**PASSAGE:**
§

To determine the epistatic relationship between CCTα and mTORC1 in the regulation of VLDL-TAG secretion under normal chow conditions, we crossed Pcyt1aloxp/loxp mice with Tscloxp/loxp mice to generate a mouse model lacking both CCTα and TSC1 in the liver (L-CCTaTSC-double knockout [DKO]). Two weeks following AAV administration, we confirmed deletion of hepatic CCTα and TSC1 via immunoblot, which revealed loss of TSC1 and CCTα proteins and successful activation of mTORC1 through the phosphorylation of S6 (Figure 6F). As expected, loss of CCTα in the liver (L-CCTa-KO) completely blocked VLDL-TAG secretion in chow-fed mice (Figure 6G). Likewise, concomitant loss of CCTα and TSC1 reduced VLDL-TAG secretion to a similar extent to that of L-CCTa-KO (Figure 6G). Both L-CCTa-KO and L-CCTaTSC-DKO mice displayed increased fibrotic gene expression (Col1a1 and Timp1), along with similar changes in inflammatory gene expression, apart from Saa1, a surprising finding for chow-fed conditions (Figure 6H). In parallel, L-CCTa-KO exhibited increased levels of hepatic TAG as compared with control mice, whereas L-TSC-KO mice presented with decreased hepatic TAG (Figure 6I). L-CCTaTSC-DKO displayed significant upregulation of hepatic TAG levels. However, this effect did not fully recapitulate the hepatic TAG levels observed in L-CCTa-KO alone, which suggests an additional role for mTORC1 in regulating total hepatic lipid content (Figure 6I). In support of this notion, lipogenic gene expression (Srebp1c and Fasn) in L-CCTaTSC-DKO livers were downregulated to similar levels of L-TSC-KO when compared with both control littermates and L-CCTa-KO mice that lack constitutive mTORC1 activation (Figure 6J). Collectively, these data reveal that mTORC1 modulates total hepatic lipid content partially through its control of VLDL-TAG secretion, but the regulation of additional lipid synthesis pathways are involved. Nevertheless, these data support the critical importance of PC and VLDL-TAG export for the onset of liver fibrosis and inflammation.

§

**PROVIDED RECORDS:**
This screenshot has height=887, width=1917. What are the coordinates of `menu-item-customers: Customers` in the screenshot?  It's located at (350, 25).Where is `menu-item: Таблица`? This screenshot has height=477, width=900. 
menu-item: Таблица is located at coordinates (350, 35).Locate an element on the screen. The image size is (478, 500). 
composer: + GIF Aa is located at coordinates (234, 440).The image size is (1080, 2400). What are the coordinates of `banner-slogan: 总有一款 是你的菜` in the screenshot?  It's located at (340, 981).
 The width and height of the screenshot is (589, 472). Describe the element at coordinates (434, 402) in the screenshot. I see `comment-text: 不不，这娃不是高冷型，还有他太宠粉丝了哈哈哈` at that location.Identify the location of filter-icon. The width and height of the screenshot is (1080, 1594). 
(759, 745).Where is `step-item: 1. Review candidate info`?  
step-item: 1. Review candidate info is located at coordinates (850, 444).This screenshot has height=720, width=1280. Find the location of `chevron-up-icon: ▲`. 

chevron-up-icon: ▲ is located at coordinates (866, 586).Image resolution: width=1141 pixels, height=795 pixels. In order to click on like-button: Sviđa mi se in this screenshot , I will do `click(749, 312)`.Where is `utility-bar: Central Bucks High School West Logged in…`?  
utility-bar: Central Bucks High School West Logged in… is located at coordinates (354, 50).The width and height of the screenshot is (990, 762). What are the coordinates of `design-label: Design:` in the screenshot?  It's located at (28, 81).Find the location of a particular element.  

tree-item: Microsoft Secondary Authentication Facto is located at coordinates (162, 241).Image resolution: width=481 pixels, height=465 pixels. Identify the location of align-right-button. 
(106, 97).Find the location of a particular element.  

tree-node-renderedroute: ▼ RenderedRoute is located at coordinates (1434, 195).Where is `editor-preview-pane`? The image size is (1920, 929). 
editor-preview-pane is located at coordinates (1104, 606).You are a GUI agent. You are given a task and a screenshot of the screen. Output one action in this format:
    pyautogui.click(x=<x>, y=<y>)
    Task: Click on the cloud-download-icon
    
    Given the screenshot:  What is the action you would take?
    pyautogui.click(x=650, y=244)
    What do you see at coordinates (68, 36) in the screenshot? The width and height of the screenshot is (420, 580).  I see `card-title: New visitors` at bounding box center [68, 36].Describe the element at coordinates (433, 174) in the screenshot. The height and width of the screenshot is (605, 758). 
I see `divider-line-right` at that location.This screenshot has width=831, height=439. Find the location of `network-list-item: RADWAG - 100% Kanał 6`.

§

**WHAT THE EXERCISE ASKS:**
Using the passage on liver fat in mice, say whether each statement agrees with it. Answer yes or no and quote the passage's deciding words.
1. Mice lacking only CCTα in the liver had more hepatic TAG than control mice.
2. Mice lacking only TSC1 in the liver had more hepatic TAG than control mice.
3. Loss of hepatic CCTα and TSC1 was confirmed three weeks after AAV administration.
The material has nothing to do with the passage.

**EXERCISE OUTPUT:**
1. Yes: "L-CCTa-KO exhibited increased levels of hepatic TAG as compared with control mice"
2. No: "L-TSC-KO mice presented with decreased hepatic TAG"
3. No: "Two weeks following AAV administration, we confirmed deletion of hepatic CCTα and TSC1 via immunoblot"